Specific Advantages of Being Bilingual
“The brain of somebody who speaks two languages is much more flexible, it’s more used to complexity, and so looks for the best solutions and as a result ends up more agile.”
— Patricia K. Kuhl, Director of the NSF Science of Learning Center, University of Washington
According to the Head Start program, which serves more than 300,000 Dual Language Learners (DLL) in the United States, there are significant advantages to bilingualism, including the following cognitive effects:
Bilingual children benefit by developing more flexible approaches to tackling problems. Likewise, bilingualism enhances the ability to use information in new ways. Overall, speaking a second language improves problem-solving, multitasking, and decision-making.
However, instruction is only part of the solution.
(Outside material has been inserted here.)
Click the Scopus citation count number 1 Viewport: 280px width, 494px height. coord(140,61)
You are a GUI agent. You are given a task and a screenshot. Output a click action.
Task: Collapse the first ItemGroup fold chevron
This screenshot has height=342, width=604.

If students benefit from bilingual instruction, it follows that they will need bilingual assessment.
4 Keys to Developing Spanish Assessments
In our extensive experience developing and translating Spanish assessments, we have found that there are four keys to developing high-quality assessments that are reliable and valid.
“Test transadaptation involves both the translation and adaptation of items written originally in the source language and the replacement of items unsuitable for translation/adaptation with items written in the target language.”
Source: Translating and Adapting a Test, yet another Source of Variance; the Standard Error of Translation.
Case Study from a Spanish Assessment Project
I have found that instructional programs and testing guidelines are usually written to conform to Anglo-Saxon rules, which may not always work well in other languages. Especially in language arts, there are stylistic differences that are routinely disregarded in favor of English grammar, punctuation, and even phonics rules. Hence, the rendition in the target language may not be completely native, so to speak.
Surprisingly enough, even math assessments need transadaptation. I often encounter exercises developed for English that do not work well in Spanish because the underlying instruction is specific to English. Case in point: the rules to write numbers in word form in English do not apply in Spanish, as happens with the numbers thirteen through nineteen shown in the table below.
It works very well in English to explain that placing the name of the number before the “teen” root forms the words for these numbers. For instance, fourteen is created by joining “four” and the “-teen” root, which means “ten more than.” However, this explanation does not work in Spanish. Although “-teen” and “-ce” are inflected forms of the root of ten (the former a cognate of the German “-zehn” and the latter a cognate of the Latin “-decim”), the relationship is not directly apparent and would require a great deal of explanation in Spanish that would distract from the math exercise. In this case, the solution was to transadapt seven exercises to account for the differences in the roots.
“Parallel instructional programs combined with assessments that have been applied directly from English to Spanish without addressing validity and reliability issues may impede the literacy development of Spanish-speaking students, and negatively influence student outcomes on literacy assessments.”
Source: Escamilla, 1999
In 2012, a Eurobarometer survey found that around 54% of Europeans are bilingual, and other studies estimate that over half of the world’s population is bilingual. One goal of our education system is to be more competitive in a global economy. Immersion programs would take us away from this goal, while programs that nurture bilingualism are headed in the right direction. These programs will see a sustained need for assessments in Spanish, mostly at the classroom level. Despite earlier thinking, developing Spanish assessments will lead to better performance on English assessments!